> WHAT YOU SHOULD DO
Count how many lines in the entries below hold "computer". Only the number belongs in the answer.

=== SUPPLIED DATA ===

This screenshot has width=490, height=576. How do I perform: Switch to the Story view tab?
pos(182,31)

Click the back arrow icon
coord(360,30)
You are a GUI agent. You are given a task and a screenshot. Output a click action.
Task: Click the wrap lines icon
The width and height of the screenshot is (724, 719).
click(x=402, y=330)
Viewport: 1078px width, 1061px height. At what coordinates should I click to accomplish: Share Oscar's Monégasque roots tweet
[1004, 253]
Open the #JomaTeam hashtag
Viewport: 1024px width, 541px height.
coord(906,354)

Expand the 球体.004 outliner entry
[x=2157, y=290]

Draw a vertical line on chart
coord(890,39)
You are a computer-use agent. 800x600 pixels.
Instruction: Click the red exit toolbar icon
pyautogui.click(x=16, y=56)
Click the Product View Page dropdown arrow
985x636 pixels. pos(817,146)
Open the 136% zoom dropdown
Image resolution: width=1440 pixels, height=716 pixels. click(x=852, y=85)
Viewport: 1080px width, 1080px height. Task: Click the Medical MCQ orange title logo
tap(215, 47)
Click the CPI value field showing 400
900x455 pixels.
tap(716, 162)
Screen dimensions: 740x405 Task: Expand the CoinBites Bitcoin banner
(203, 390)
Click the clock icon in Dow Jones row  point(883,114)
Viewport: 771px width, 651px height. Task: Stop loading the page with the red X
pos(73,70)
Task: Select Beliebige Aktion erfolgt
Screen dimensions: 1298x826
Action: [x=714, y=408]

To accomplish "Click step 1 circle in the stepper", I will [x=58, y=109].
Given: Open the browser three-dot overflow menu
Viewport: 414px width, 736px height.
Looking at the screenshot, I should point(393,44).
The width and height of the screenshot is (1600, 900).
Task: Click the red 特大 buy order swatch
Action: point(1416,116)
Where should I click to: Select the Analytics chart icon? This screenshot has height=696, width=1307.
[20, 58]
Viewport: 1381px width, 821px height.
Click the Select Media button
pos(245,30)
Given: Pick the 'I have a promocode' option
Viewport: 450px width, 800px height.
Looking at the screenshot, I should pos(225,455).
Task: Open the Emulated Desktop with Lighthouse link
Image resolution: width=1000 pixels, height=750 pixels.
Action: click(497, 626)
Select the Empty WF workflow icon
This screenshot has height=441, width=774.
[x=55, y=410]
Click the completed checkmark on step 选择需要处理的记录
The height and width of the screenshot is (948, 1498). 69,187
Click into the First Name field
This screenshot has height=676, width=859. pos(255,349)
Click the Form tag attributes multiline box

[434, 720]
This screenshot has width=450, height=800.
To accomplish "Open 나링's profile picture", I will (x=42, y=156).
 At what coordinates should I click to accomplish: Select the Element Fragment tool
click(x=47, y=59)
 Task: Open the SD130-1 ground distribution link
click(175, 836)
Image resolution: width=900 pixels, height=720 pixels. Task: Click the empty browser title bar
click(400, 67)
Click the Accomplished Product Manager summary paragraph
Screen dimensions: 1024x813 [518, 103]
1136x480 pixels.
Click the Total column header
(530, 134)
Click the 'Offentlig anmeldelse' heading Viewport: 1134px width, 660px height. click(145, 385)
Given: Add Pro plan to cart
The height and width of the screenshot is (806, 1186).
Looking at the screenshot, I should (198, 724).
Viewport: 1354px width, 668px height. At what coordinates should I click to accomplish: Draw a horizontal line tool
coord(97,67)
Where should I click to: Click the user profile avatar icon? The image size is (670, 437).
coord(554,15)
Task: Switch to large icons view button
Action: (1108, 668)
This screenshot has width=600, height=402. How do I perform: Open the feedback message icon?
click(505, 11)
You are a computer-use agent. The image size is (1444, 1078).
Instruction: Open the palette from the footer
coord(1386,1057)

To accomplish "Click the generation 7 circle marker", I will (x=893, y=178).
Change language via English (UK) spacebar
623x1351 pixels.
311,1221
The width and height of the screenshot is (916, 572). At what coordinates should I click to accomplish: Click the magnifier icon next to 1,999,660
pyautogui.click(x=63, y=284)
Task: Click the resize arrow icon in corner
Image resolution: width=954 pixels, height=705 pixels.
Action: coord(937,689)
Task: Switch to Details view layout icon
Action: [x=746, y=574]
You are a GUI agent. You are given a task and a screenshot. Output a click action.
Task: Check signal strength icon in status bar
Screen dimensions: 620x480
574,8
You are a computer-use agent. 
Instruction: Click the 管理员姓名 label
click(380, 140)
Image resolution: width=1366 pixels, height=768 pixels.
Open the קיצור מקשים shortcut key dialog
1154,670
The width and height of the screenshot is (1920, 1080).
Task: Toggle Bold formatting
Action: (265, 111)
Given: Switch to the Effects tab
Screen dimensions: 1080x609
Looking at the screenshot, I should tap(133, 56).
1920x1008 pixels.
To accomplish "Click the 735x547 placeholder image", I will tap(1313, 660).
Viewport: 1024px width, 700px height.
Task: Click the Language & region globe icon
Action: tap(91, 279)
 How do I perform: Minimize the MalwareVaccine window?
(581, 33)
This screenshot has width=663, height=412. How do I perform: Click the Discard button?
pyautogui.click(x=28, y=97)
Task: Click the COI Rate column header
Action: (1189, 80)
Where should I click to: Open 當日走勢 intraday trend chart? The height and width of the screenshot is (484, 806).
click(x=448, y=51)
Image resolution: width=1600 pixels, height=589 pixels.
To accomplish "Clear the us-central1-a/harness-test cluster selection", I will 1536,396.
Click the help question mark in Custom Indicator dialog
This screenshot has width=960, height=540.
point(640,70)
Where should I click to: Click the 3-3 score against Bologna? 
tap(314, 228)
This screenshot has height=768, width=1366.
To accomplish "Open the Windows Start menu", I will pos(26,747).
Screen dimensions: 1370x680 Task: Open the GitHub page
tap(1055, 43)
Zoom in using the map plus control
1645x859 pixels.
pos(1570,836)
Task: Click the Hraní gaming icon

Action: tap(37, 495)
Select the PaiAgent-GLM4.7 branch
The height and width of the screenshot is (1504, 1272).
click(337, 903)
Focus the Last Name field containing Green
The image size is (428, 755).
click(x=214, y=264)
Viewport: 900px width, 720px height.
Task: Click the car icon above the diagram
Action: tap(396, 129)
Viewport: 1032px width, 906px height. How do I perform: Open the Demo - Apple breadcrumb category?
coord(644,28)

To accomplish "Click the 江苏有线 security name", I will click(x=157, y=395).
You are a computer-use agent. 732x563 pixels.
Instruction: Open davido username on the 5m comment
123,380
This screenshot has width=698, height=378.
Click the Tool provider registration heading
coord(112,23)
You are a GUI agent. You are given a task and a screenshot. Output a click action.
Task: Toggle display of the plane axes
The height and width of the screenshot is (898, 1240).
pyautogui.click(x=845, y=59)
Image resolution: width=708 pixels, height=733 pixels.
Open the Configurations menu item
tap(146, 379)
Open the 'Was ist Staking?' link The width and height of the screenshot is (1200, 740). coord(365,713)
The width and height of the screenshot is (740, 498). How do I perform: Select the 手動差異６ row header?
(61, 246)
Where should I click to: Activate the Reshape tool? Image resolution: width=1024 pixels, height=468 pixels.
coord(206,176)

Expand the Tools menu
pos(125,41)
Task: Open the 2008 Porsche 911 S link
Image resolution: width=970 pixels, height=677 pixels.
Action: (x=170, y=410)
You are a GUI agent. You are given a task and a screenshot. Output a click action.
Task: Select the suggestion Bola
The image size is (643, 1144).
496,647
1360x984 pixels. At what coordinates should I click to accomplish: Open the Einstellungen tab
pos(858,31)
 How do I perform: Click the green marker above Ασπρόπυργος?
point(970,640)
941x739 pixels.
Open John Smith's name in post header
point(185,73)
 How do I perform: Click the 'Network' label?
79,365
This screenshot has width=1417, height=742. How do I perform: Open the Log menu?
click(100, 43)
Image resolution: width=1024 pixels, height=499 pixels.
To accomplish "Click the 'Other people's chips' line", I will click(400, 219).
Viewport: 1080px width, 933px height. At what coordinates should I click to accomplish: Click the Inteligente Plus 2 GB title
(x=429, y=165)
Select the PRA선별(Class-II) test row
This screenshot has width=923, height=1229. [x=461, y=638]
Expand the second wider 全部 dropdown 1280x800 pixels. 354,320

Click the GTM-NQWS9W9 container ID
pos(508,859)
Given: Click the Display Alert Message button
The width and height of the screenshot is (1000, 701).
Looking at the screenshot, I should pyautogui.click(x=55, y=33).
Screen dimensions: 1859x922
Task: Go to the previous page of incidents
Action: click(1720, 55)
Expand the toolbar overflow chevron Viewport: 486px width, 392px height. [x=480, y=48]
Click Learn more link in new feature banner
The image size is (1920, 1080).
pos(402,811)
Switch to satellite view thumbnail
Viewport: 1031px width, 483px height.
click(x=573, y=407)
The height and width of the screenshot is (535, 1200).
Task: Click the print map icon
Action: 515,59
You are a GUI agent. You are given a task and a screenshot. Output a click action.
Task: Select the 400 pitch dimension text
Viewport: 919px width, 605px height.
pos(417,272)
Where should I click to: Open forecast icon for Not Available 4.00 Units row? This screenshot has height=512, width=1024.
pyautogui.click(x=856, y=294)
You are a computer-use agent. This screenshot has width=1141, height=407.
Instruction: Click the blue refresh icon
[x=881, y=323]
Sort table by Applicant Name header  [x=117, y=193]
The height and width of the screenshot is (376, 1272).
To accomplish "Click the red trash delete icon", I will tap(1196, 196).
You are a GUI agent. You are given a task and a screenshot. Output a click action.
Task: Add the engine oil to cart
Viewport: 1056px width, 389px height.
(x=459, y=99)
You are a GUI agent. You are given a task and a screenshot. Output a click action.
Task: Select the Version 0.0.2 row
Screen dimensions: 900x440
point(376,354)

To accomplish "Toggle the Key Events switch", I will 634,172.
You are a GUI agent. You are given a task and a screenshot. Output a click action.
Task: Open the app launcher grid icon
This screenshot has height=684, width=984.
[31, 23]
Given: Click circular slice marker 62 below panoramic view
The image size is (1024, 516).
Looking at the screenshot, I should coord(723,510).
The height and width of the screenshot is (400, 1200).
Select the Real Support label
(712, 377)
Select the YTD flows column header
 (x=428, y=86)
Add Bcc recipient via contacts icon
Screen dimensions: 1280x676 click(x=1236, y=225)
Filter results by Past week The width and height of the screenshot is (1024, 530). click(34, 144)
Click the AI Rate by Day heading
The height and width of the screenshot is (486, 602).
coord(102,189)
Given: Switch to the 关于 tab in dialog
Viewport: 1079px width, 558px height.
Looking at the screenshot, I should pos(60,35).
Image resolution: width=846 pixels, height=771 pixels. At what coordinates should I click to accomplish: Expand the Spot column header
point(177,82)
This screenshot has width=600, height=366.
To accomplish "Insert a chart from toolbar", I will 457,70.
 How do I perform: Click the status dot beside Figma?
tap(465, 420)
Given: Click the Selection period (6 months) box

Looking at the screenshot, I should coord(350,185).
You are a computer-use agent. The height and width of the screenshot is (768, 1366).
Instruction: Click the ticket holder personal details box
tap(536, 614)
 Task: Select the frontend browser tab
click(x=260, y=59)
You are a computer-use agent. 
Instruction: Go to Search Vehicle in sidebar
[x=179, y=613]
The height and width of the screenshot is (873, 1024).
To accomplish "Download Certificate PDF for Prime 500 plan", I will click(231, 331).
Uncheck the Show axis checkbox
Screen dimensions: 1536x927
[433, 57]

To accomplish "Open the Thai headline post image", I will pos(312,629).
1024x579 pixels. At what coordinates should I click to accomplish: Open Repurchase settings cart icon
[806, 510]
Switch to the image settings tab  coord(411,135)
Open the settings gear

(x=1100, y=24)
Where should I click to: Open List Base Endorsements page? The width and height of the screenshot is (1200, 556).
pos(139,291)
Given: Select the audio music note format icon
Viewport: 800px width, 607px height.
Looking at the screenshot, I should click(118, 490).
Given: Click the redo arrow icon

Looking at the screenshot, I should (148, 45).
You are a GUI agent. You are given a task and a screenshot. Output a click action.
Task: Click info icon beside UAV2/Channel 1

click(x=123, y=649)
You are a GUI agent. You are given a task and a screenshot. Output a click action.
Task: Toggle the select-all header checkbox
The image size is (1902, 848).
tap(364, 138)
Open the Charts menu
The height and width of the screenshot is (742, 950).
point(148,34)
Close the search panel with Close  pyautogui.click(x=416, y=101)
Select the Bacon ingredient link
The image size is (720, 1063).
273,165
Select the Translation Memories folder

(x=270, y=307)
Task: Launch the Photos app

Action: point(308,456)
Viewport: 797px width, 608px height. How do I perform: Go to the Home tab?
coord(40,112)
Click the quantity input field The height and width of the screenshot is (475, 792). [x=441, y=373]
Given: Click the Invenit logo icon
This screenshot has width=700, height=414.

===

> RESPONSE TO THIS TASK
7